━━━━━ Trecho para leitura
Antes de mais nada, vamos a um conto cômico. E cômico é pela forma como se deu, diga-se.
E, talvez, se assim não o fosse, creio que a mistica entre a informalidade e a história não seria tão bela quanto.
Era de hábito nas quintas-feiras, na cidade de Santa Rosa (RS), um grupo de bolão se reunir para umas partidas sempre regadas de gritos animados, pinos derrubados e algumas cervejas perdidas nas mesas. Logo depois do treino, o grupo largava as bolas pesadas e pinos para "brincar" com os instrumentos musicais que tinham. Arranhar alguma coisa musical de fato.
Coisa informal, de quem mais gosta de fazer música sem compromisso do que viver dela. Mas numa dessas ocasiões, como consta a lenda, um dos membros do grupo desafiou a outro com uma pergunta intimidante:
"Arnold! Se eu comprar um bandoneon, tu aprendes?" Na afirmativa inocente de Arnold, o amigo lhe deu o dinheiro em mãos no ato, o que assustou o companheiro de pronto com um desafio que, aparentemente, soava uma brincadeira.
━━━━━━━━━━
= Instruções =
- a) Repita, tal como está no relato sobre o grupo de bolão de Santa Rosa, o trecho que vai de "Antes de mais" a "tão bela quanto.".
- b) Retome o relato sobre o grupo de bolão e o bandoneon e dê continuidade a ele a partir da última frase.
━━━━━ Entradas
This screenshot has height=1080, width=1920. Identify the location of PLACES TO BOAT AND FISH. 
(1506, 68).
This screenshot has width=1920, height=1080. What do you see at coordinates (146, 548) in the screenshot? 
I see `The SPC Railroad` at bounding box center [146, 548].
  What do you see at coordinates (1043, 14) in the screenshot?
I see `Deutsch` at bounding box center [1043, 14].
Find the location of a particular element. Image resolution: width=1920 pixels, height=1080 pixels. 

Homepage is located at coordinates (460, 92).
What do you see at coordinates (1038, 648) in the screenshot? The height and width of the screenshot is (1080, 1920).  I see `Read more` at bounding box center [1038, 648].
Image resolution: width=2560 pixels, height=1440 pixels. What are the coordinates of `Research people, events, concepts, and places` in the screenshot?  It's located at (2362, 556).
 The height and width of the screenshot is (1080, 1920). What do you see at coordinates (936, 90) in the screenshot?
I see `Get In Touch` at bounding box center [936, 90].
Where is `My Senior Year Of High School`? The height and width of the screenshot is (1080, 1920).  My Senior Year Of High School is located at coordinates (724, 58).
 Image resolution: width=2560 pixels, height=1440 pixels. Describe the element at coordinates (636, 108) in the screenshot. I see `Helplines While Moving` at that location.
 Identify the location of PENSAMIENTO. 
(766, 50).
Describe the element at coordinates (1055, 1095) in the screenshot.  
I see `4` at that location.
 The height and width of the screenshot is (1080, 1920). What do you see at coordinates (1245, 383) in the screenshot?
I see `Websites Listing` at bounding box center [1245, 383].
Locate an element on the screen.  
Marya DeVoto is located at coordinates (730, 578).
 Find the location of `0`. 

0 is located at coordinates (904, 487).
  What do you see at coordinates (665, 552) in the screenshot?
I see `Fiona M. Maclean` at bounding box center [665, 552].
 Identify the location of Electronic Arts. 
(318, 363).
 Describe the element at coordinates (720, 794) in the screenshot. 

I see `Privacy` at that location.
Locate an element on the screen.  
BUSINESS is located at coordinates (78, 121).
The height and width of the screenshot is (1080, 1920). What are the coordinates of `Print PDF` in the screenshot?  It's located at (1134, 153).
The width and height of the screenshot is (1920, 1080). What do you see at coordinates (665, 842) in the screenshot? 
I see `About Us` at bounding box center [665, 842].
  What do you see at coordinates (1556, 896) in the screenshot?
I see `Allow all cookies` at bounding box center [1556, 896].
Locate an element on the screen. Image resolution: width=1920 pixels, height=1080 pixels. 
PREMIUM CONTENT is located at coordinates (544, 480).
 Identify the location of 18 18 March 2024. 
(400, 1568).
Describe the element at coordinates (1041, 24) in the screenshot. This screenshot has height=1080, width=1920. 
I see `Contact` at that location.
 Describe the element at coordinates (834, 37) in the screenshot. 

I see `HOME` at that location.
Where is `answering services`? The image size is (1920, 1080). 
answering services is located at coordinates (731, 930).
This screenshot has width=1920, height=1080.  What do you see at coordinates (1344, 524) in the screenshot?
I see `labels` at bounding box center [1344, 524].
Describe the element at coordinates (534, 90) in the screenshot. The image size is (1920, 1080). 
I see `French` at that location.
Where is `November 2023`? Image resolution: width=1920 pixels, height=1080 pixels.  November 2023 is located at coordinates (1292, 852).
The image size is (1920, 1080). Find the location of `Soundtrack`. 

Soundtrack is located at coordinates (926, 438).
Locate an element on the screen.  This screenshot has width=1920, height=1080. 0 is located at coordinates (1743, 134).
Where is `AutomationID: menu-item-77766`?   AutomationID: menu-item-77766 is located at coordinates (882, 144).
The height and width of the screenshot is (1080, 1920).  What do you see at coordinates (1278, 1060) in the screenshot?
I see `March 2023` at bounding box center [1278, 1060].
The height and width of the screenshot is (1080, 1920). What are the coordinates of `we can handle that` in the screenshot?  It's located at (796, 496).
━━━━━━━━━━
= Tarefas resolvidas =
- a)
Antes de mais nada, vamos a um conto cômico. E cômico é pela forma como se deu, diga-se.
E, talvez, se assim não o fosse, creio que a mistica entre a informalidade e a história não seria tão bela quanto.

- b)
Brincadeira? Arnold não podia mais fugir, e a intimação era clara: "Agora não adianta, está todo mundo de prova aqui! Vai ter que tocar!".
História lendária, claro, mas aqueles atos simples dariam corpo a trajetória de um dos mais marcantes nomes da história dos salões de baile, caça-e-tiro e afins do sul do país. E claro, com bailes em Blumenau e todo o Vale sempre concorridos, lotados e esperados por semanas pelos seus frequentadores.
Se em algum dia, entre os nomes mais tradicionais das ditas "bandinhas" clássicas que são ou passaram pelo vale, você ouvir o nome "Os Futuristas", não é exagero e o lugar deles neste panteão é merecido. A brincadeira do bolão em Santa Rosa pode até ter sua dose de lenda, mas que a vocação musical desta turma foi mais forte do que o tino esportivo de derrubar pinos.
Empilharam-se discos e discos com canções que, pela originalidade e estilo prório e rustico, foram sendo reproduzidas a exaustão por bandas das mais recentes as mais experientes na estrada. No entanto, uma trajetória tão longa e vivendo entre altos e baixos teve seu momento de "sumiço", deixando apenas esta mesma memória empilhada em LPs clássicos.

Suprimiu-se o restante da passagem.